──────── Raw data ────────

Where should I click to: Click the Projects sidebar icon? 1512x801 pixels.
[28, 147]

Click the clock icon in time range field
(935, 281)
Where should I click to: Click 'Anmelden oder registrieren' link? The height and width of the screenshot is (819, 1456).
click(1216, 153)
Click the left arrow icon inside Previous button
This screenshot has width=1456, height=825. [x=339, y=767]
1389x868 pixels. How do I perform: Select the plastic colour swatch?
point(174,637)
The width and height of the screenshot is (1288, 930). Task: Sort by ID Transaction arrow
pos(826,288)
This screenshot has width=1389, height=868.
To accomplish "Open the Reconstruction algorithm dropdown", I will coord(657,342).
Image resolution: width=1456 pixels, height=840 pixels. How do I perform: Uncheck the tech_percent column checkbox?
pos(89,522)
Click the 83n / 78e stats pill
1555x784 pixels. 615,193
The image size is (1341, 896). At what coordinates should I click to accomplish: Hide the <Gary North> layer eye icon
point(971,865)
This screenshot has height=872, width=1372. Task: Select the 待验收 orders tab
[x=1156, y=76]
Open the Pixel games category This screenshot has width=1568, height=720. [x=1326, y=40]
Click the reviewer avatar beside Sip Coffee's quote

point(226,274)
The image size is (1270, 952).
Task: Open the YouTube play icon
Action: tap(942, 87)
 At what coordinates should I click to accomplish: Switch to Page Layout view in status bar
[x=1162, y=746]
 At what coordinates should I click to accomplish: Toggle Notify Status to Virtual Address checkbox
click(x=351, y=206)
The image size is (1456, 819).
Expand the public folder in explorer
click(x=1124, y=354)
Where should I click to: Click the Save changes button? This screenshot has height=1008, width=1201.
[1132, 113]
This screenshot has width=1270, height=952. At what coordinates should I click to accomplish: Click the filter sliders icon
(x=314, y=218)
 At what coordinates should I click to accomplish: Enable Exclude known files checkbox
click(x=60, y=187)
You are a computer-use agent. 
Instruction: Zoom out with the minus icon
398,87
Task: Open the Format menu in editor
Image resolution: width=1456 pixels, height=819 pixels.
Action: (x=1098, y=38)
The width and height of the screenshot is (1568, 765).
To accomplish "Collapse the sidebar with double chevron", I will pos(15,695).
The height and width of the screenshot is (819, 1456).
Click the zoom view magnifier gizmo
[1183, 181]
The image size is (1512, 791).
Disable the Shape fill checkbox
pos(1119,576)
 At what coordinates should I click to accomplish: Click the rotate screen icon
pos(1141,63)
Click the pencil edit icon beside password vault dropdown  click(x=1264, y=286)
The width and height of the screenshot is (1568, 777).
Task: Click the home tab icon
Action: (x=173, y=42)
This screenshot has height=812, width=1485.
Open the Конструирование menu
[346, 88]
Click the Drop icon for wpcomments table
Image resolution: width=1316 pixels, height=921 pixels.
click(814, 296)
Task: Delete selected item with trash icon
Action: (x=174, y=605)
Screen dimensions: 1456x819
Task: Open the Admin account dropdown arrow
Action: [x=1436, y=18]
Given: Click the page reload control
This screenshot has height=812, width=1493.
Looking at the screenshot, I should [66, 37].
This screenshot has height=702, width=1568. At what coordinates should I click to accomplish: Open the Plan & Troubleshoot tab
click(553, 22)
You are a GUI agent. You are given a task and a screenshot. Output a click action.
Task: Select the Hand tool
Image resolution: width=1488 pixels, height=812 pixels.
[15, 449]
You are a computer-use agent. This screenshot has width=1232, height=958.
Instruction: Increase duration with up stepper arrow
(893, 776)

────────

Task item: Count how many lines of the material hold the string "computer". Give the number and nothing more.

Completed exercise: 2